Page:Correspondance littéraire, philosophique et critique, éd. Garnier, tome 1.djvu/311

Le texte de cette page a été corrigé et est conforme au fac-similé.

« C’est la marque d’un bon esprit que de savoir vivre avec soi-même. Ne faites pas dépendre votre paix ni des hommes, ni de la fortune ; apprenez à être votre ami.

« C’est l’esprit qui pense, le cœur se contente de sentir ; mais c’est de ce qu’il sent que l’esprit pense quand il pense bien.

« Il y a des revers de fortune qui font honneur à la vie d’un homme, comme des couleurs sombres font sentir la force d’un tableau. »

M. de Bonneval, auteur d’une Critique sur des lettres philosophiques, d’un Livre sur l’éducation[1] et de quelques autres brochures aussi peu connues, est dans l’usage de faire des épigrammes sur la plupart des événements et des ouvrages.

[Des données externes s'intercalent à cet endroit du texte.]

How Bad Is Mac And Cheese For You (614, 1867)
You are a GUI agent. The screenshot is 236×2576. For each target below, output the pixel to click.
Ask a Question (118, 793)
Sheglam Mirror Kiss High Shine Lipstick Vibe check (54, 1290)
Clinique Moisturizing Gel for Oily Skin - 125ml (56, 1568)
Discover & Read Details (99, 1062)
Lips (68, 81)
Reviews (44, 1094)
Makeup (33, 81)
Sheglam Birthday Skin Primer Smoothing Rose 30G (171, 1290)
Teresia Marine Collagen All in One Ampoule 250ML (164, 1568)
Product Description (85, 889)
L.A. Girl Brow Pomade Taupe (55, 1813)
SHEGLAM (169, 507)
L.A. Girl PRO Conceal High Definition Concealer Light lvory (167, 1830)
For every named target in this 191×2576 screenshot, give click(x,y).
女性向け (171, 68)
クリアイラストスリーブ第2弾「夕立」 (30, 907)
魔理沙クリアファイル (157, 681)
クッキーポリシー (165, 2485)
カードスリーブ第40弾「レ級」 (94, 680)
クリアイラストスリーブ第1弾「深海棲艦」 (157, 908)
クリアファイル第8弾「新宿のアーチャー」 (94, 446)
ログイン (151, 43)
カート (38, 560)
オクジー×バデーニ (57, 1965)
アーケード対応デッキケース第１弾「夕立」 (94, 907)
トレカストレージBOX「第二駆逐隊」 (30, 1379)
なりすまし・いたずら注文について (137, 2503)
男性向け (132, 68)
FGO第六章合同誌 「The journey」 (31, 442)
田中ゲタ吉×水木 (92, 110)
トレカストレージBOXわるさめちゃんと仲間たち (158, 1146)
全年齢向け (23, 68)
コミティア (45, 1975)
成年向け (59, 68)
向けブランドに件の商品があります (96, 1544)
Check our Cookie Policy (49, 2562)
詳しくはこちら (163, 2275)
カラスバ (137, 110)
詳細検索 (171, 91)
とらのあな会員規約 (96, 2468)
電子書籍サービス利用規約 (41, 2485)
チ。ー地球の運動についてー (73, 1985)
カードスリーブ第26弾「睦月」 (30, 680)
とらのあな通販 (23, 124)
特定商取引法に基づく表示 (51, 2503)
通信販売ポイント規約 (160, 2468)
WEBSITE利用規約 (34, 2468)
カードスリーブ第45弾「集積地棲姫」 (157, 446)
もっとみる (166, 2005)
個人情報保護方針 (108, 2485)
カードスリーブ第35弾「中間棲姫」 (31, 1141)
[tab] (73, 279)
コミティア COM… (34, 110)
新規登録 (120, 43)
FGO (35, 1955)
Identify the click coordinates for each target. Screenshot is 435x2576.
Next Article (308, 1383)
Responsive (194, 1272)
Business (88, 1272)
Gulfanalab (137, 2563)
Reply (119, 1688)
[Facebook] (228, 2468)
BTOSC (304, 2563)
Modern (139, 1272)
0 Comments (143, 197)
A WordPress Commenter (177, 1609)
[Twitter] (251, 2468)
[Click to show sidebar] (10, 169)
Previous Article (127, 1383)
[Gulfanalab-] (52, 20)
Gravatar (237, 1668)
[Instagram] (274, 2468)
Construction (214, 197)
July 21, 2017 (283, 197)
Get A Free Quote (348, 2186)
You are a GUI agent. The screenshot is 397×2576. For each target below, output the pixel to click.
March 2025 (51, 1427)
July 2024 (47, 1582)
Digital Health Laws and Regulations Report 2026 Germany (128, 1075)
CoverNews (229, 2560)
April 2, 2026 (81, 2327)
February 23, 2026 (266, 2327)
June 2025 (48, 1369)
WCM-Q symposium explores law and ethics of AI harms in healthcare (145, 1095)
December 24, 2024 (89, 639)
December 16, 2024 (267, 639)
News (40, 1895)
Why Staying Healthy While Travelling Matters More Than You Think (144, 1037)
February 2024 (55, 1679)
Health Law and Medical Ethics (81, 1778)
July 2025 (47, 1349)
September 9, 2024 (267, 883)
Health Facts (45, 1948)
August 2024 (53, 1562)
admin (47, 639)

Il vient de faire courir des vers sur l’Esprit des Lois de M. de Montesquieu. J’ai l’honneur de vous les envoyer, non comme bons, mais comme étant fort répandus dans le public et ayant pour objet un auteur célèbre :

Vous connaissez l’Esprit des Lois ;
Que pensez-vous de cet ouvrage ?
Ce n’est qu’un pénible assemblage
De républiques et de rois :
On y voit les mœurs de tous âges
Et des peuples de tous les lieux,
Les civilisés, les sauvages,
Leurs législateurs et leurs dieux.
Sur tous ces objets d’importance,
L’auteur nous laisse apercevoir,
Non une simple tolérance,
Mais une froide indifférence :
Tout lui paraît fruit de terroir.
Le sol est la cause première
De nos vices, de nos vertus ;
Néron, dans un autre hémisphère,
Aurait peut-être été Titus.
L’esprit n’est que second mobile,
Et notre raison versatile
Est dépendante des climats :
Féroce au pays des frimas,
Voluptueuse dans l’Asie,
Le moindre ressort ici-bas
Détermine sa fantaisie.

  1. Les Éléments de l’éducation. Paris, 1743, in-12.